(Task details) Up to and including the line holding "Task: Click the red", write out the data exactly from its first line, but not the pictures.
START Record extracts
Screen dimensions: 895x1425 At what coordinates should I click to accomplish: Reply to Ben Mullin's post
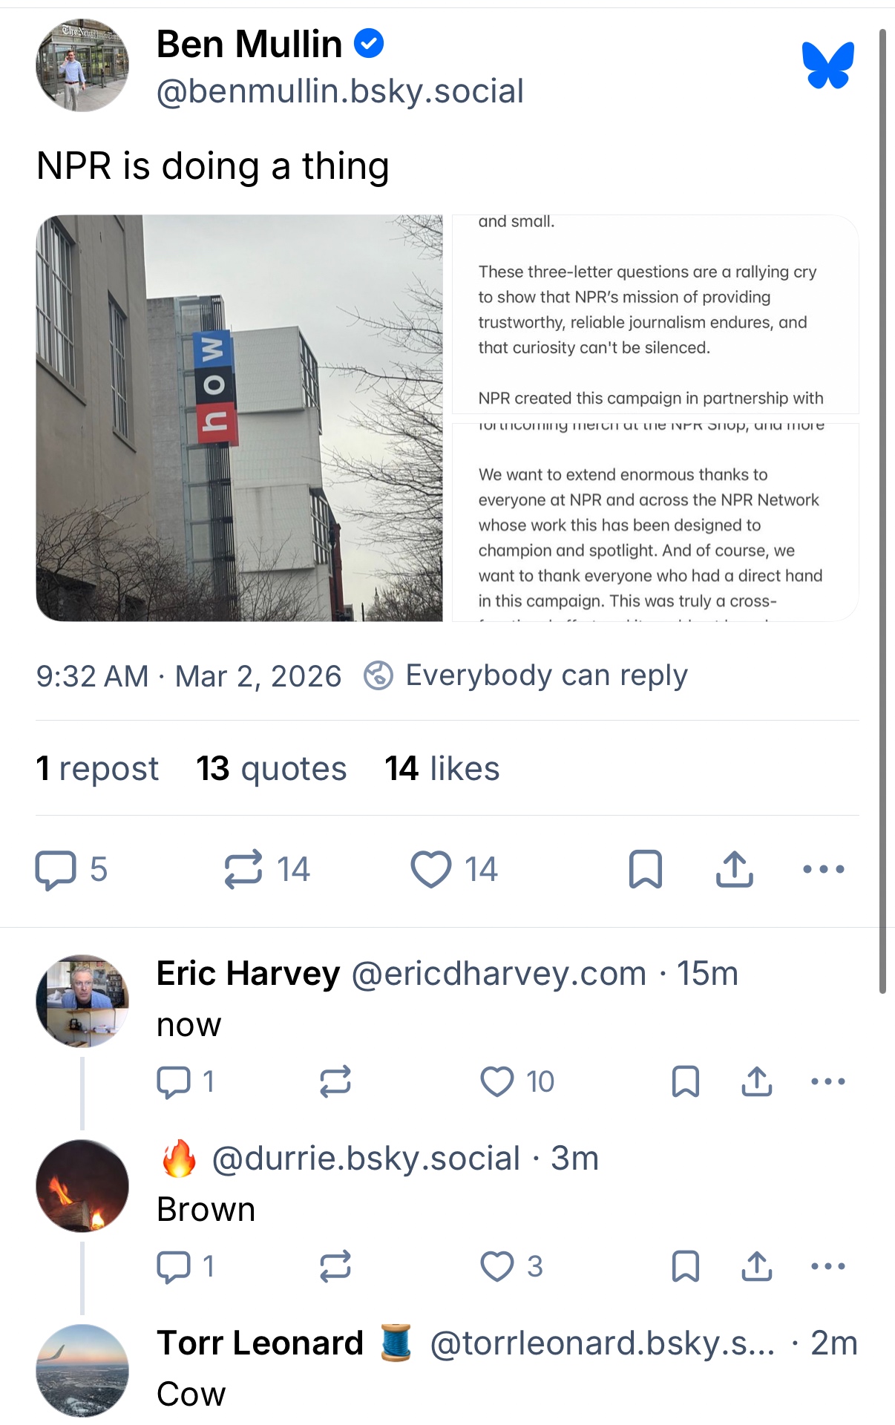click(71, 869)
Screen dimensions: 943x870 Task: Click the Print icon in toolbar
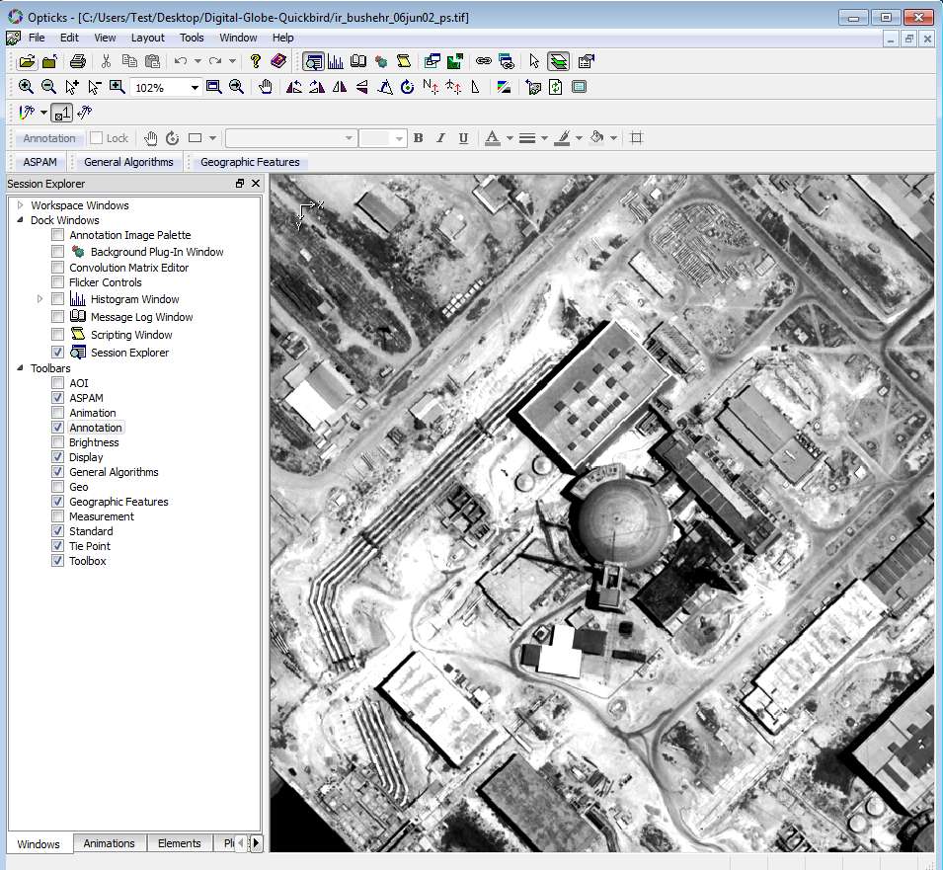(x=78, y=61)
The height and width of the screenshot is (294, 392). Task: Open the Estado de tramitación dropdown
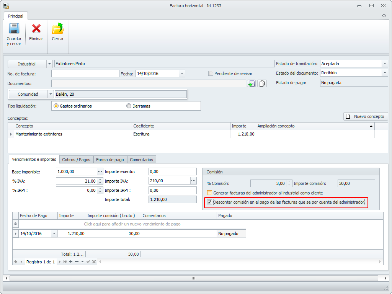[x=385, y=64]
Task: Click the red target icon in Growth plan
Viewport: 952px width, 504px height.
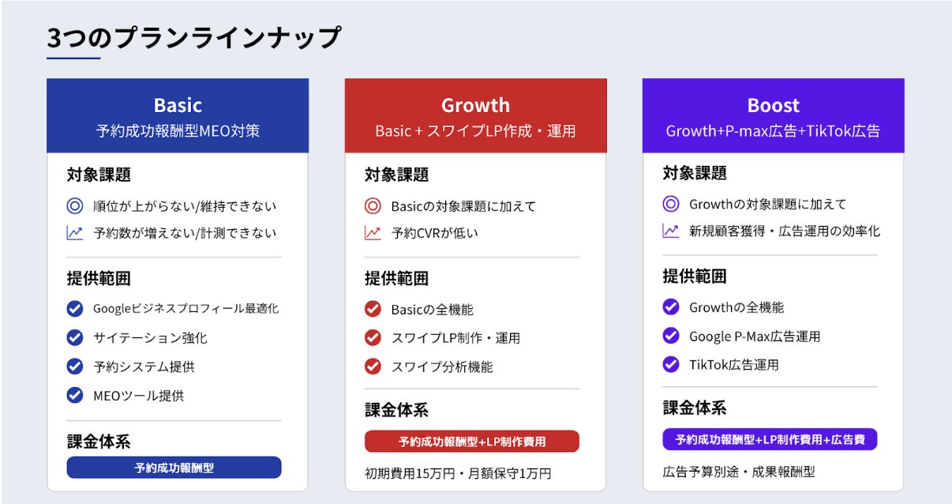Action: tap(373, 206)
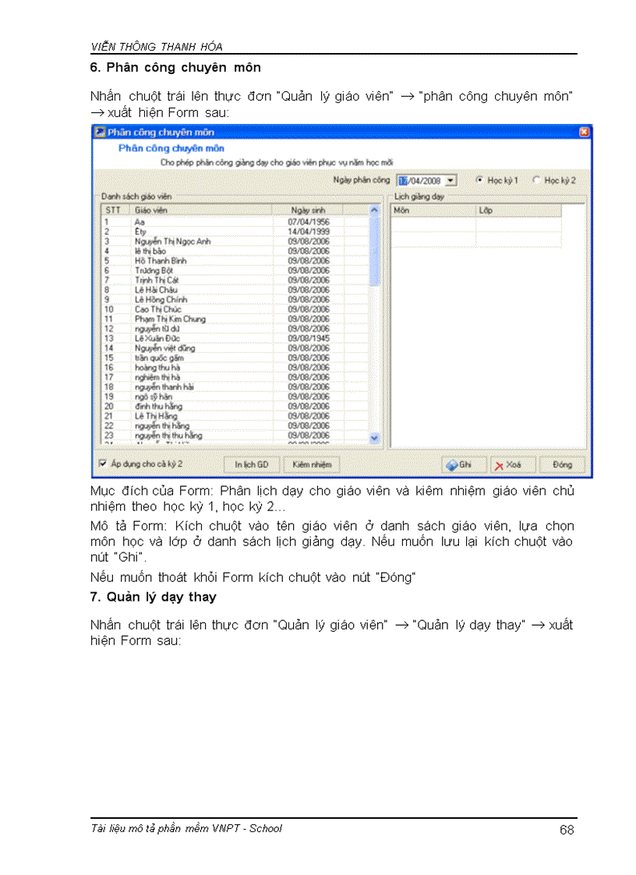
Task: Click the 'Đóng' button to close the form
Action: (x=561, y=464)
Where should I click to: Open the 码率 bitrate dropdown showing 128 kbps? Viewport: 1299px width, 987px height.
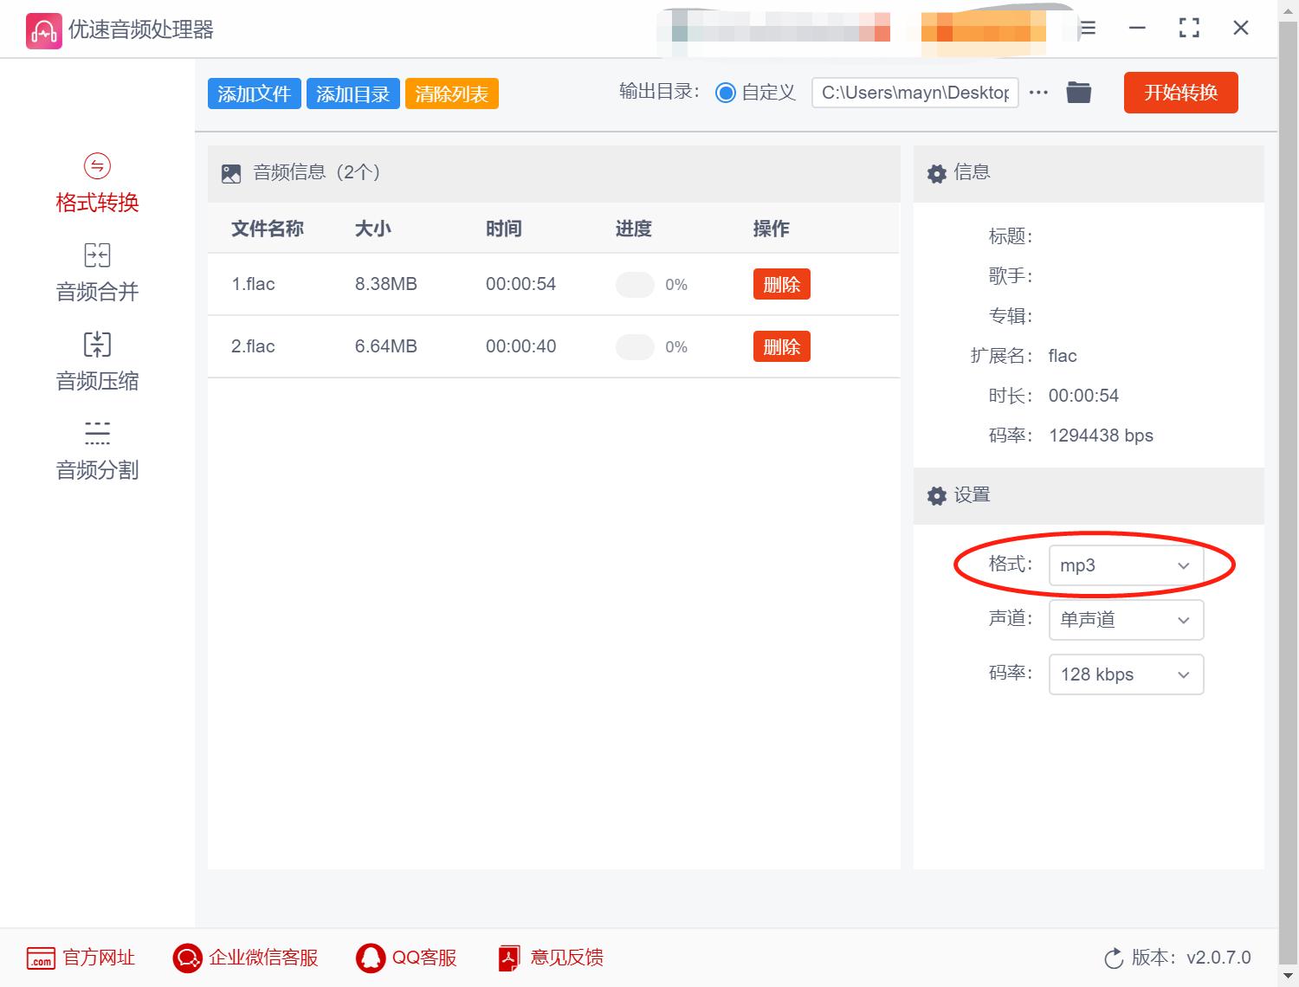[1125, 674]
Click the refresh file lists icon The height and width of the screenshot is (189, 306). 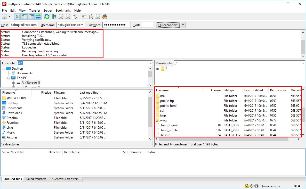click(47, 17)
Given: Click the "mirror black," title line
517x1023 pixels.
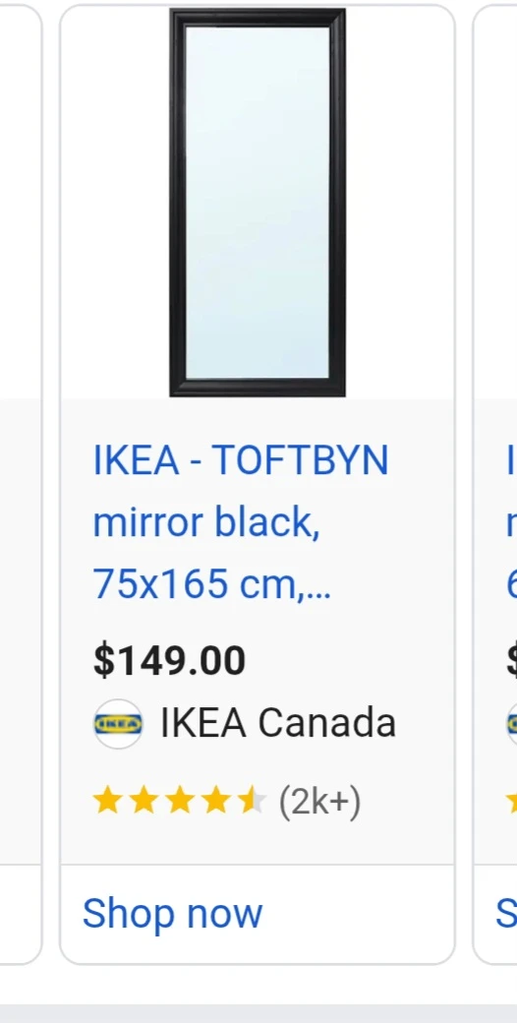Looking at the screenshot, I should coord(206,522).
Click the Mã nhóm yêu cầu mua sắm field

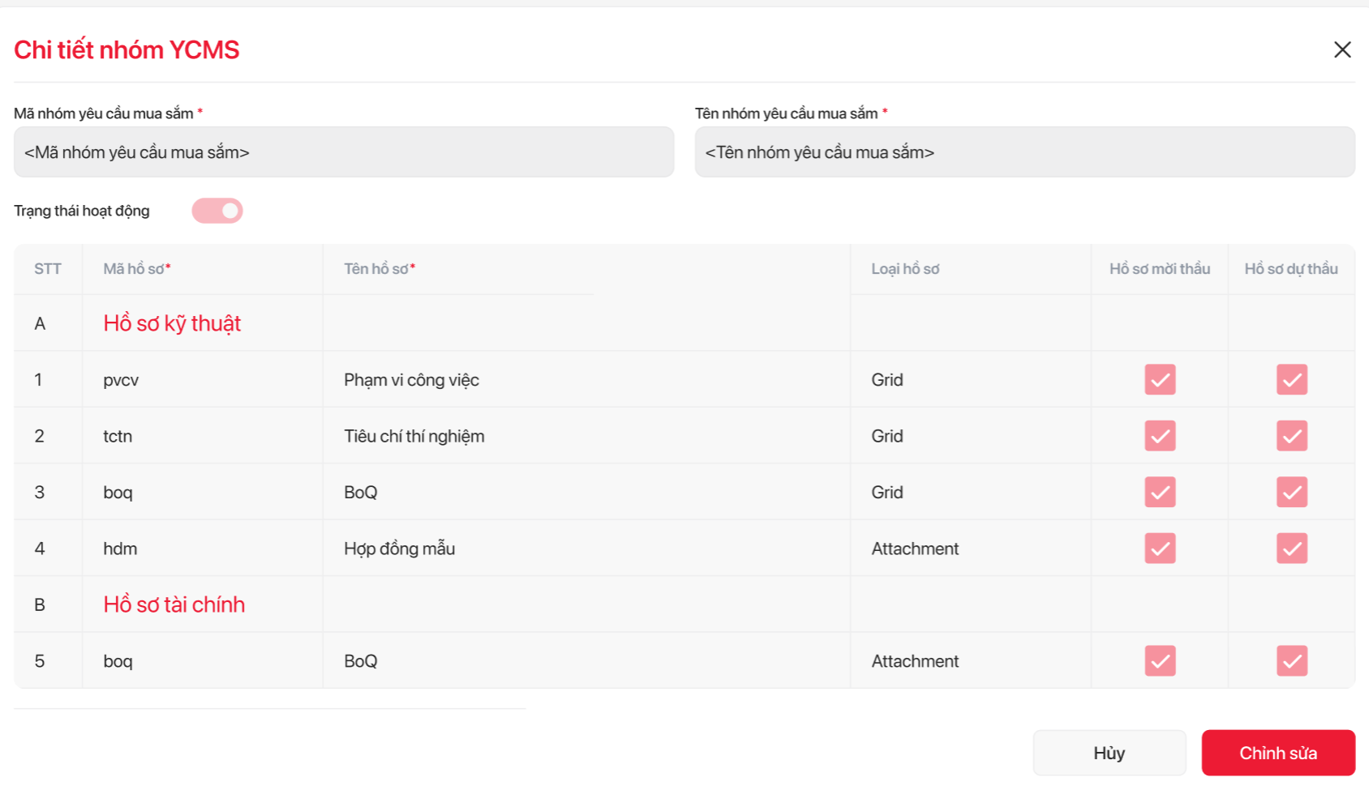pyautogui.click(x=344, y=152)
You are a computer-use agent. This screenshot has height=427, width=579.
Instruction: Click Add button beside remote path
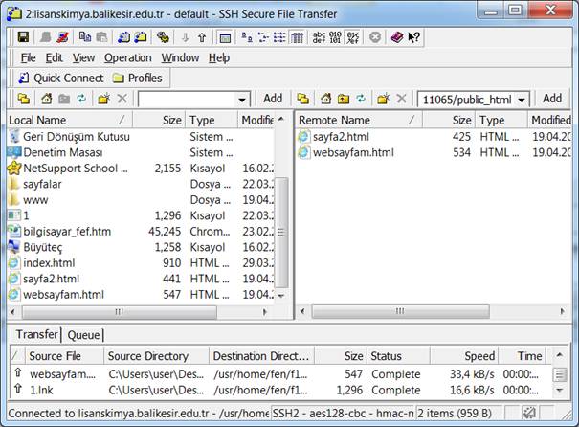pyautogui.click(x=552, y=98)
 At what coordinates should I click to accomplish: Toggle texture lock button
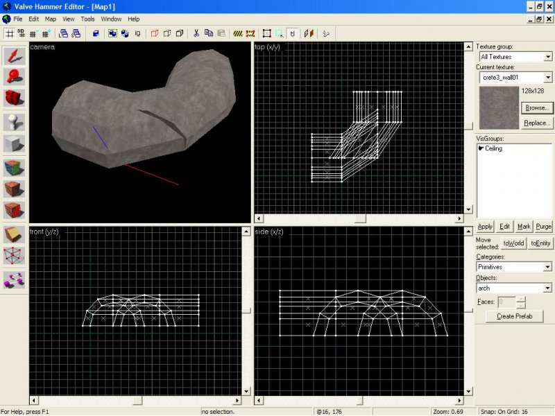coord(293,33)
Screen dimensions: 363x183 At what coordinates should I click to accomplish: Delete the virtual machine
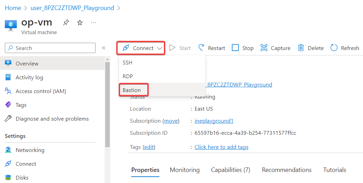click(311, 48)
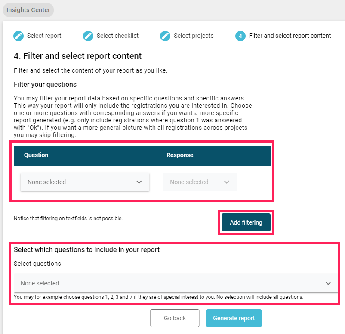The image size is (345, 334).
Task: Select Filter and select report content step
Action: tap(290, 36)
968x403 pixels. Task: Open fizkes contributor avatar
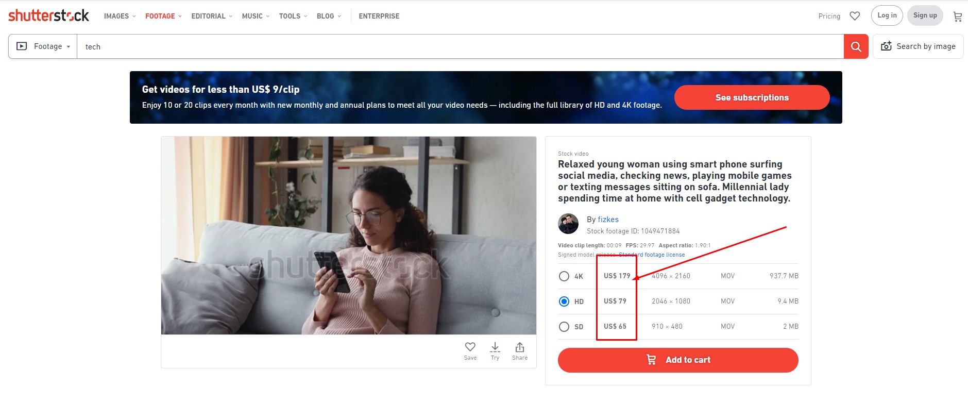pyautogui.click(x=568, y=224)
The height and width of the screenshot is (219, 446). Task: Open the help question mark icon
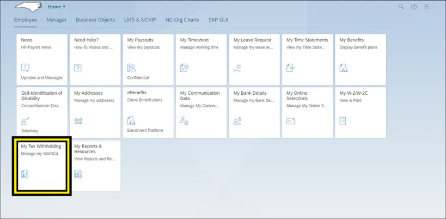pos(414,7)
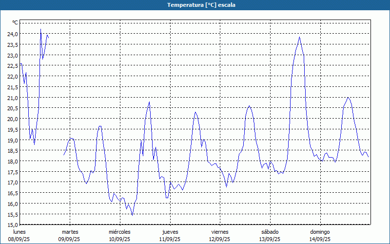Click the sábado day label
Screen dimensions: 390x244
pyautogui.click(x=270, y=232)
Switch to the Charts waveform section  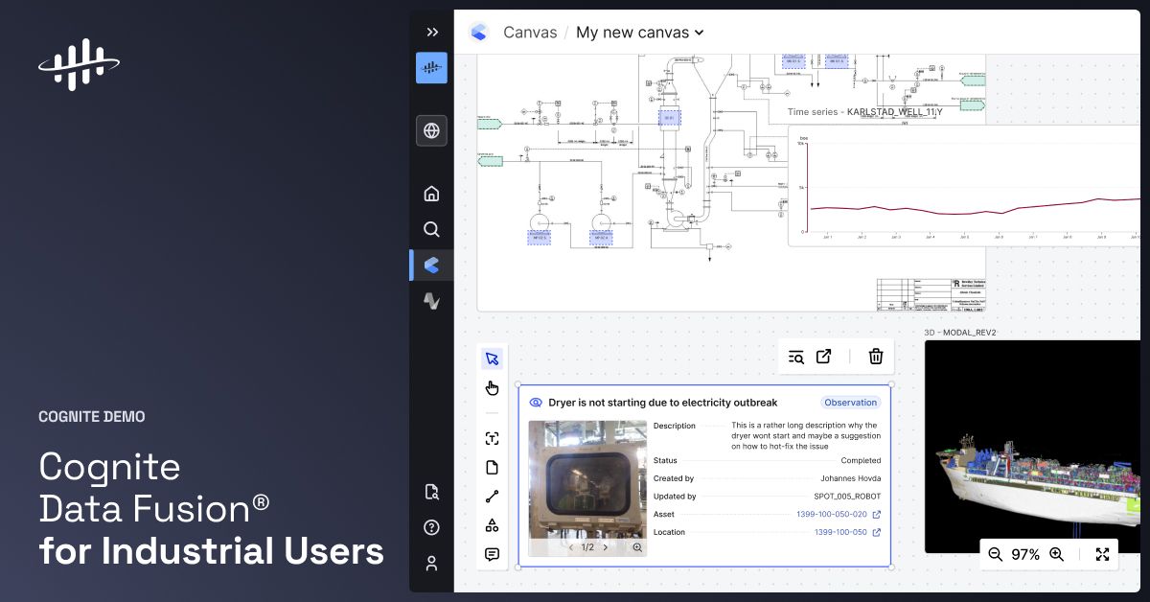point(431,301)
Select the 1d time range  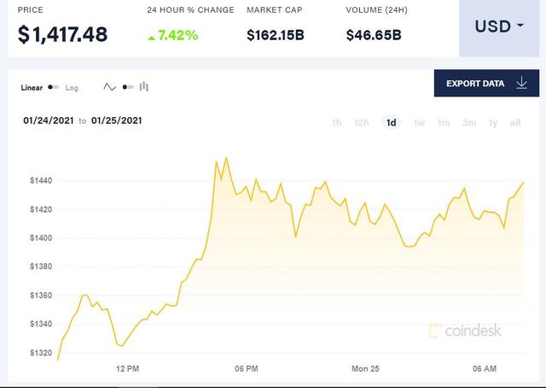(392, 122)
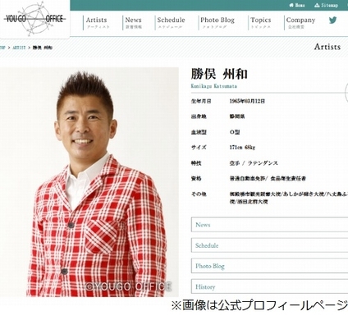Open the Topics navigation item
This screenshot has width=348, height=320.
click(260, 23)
END Record extracts
(Reply)
Screen dimensions: 895x1425 At what coordinates should I click to accomplish: Reply to Ben Mullin's post
click(71, 869)
Screen dimensions: 943x870 Task: Click the Print icon in toolbar
(x=78, y=61)
The height and width of the screenshot is (294, 392). Task: Open the Estado de tramitación dropdown
[x=385, y=64]
Task: Click the red target icon in Growth plan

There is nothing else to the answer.